Sunday, June 30, 2013

Does economic development inevitably lead to democracy?

Dan and I discussed this awhile back in regard to China (certainly the most important case study).  In light of the recent protests in several emerging countries, the Economist chimed in with some thoughts:
CHAMPIONS of modernisation theory—the idea that prosperity begets democracy—are upbeat. Street protests in Brazil, India and Turkey have rallied mostly middle-class crowds demanding better public services and an end to corruption. Proof, surely, of the American sociologist Barrington Moore’s dictum: “No bourgeoisie, no democracy”...
Yet exceptions abound. Mostly middling earners in Chile supported Augusto Pinochet’s coup in 1973. Few among China’s 800m-strong middle class have demanded democracy. Nor is protest a middle-class monopoly. “Miners and diggers stood up for democracy” in 19th-century Australia, says Daron Acemoglu, an economist at MIT. Their struggle brought secret balloting. In South Korea prosperity and democracy arrived together—but unions and students, not the well-off, called for liberal government.

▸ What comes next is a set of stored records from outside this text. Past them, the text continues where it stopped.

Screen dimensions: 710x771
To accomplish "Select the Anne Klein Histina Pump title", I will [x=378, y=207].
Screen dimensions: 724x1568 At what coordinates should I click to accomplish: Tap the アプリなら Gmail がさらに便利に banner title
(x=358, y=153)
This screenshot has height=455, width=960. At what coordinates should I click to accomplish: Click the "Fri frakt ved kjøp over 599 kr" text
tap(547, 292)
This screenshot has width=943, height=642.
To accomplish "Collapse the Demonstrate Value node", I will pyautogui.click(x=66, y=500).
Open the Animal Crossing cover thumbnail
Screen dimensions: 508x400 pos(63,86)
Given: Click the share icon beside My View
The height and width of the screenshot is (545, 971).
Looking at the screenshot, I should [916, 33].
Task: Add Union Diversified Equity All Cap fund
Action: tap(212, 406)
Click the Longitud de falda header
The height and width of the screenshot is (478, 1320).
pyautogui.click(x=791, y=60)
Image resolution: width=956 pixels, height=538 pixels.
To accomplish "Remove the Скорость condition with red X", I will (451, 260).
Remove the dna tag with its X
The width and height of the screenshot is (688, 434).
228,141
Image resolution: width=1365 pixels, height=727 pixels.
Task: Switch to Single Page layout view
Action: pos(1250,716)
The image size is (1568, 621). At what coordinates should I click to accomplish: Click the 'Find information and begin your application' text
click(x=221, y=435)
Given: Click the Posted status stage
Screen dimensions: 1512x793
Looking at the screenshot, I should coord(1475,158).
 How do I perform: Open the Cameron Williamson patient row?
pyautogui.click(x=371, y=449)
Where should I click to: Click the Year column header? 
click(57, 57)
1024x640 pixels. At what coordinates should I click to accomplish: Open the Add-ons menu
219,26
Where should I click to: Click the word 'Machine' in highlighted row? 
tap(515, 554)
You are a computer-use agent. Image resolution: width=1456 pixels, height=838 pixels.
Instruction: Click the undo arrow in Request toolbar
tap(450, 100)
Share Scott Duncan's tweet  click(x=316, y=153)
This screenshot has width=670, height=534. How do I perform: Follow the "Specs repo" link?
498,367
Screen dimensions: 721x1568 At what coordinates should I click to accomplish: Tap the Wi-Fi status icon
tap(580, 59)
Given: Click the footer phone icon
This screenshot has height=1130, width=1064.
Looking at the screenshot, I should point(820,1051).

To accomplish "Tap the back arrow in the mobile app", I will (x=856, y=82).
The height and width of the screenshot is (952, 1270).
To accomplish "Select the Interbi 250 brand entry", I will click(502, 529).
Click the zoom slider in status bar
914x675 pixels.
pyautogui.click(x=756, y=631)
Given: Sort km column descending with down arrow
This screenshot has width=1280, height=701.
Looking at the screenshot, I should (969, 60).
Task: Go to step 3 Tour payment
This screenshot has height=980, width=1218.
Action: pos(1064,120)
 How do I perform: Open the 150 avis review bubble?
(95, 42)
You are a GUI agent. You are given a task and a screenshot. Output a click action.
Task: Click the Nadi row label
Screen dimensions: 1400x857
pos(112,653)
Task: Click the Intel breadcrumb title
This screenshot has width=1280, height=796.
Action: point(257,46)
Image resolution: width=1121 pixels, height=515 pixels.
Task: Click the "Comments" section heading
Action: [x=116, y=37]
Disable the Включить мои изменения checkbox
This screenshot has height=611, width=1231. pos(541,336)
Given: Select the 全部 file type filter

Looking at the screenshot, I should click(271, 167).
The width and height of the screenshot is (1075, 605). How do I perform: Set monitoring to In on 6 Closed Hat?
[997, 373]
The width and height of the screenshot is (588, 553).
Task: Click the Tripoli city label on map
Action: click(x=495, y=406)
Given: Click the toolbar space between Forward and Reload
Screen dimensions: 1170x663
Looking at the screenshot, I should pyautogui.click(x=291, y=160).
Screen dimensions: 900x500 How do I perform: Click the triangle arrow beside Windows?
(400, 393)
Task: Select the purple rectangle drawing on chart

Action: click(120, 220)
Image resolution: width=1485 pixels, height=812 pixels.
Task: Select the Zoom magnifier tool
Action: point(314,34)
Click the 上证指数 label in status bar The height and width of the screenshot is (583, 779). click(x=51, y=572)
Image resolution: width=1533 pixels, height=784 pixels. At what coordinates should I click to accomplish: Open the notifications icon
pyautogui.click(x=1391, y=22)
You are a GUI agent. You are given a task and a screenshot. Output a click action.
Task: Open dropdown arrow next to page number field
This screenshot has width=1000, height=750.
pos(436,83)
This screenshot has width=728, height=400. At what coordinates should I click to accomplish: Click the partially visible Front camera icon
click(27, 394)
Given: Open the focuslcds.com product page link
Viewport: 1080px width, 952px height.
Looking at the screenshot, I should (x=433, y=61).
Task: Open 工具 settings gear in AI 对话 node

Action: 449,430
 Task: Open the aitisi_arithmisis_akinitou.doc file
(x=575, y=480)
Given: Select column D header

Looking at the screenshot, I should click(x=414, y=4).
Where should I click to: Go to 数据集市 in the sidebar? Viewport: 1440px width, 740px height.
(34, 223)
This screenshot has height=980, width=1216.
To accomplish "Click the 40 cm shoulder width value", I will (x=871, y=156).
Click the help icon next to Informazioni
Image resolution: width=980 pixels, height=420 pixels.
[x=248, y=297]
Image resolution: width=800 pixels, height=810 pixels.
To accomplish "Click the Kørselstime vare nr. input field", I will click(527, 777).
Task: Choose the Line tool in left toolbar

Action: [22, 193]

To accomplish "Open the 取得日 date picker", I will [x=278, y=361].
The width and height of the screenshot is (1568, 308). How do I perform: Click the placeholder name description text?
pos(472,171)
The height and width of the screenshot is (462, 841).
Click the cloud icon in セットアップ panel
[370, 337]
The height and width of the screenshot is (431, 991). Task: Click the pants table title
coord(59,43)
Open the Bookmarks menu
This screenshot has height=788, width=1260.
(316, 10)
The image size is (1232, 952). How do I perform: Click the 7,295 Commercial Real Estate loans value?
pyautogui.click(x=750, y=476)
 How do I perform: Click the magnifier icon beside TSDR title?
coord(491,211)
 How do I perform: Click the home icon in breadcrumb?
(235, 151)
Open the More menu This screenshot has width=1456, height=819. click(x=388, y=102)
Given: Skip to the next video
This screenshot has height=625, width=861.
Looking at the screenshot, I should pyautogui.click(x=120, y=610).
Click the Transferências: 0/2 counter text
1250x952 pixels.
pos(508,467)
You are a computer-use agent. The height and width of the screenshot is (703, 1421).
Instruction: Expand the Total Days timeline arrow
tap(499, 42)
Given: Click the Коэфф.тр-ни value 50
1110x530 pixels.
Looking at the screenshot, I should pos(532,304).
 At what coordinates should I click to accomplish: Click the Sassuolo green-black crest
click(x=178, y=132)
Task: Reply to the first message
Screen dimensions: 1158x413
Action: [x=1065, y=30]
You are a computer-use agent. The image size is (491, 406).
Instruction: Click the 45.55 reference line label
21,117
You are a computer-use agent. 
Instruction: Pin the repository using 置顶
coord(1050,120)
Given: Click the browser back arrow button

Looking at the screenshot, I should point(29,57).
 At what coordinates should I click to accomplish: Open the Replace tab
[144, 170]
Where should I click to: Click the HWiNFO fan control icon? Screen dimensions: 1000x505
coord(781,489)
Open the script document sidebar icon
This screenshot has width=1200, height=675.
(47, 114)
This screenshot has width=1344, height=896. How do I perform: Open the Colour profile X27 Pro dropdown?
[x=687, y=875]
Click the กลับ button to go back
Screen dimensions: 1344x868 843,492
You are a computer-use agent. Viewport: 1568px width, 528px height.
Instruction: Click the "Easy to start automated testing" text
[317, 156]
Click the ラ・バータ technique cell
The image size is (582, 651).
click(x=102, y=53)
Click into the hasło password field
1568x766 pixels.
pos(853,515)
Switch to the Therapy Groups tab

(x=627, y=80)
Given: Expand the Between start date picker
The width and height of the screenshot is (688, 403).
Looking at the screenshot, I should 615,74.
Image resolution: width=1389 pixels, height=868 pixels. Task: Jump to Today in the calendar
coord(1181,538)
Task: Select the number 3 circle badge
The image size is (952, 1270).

India’s democratic constitution long predated its middle class; and Botswana’s fair institutions took root when it had only a few graduates. 
I agree that the protests from the past few months are a strong point in favor of the idea that development begets democracy, but the issue is far from settled.  The arguments about India and Botswana are neither here nor there.  The question is not whether democracy can exist in the absence of development, but whether authoritarianism can be maintained in a developed economy.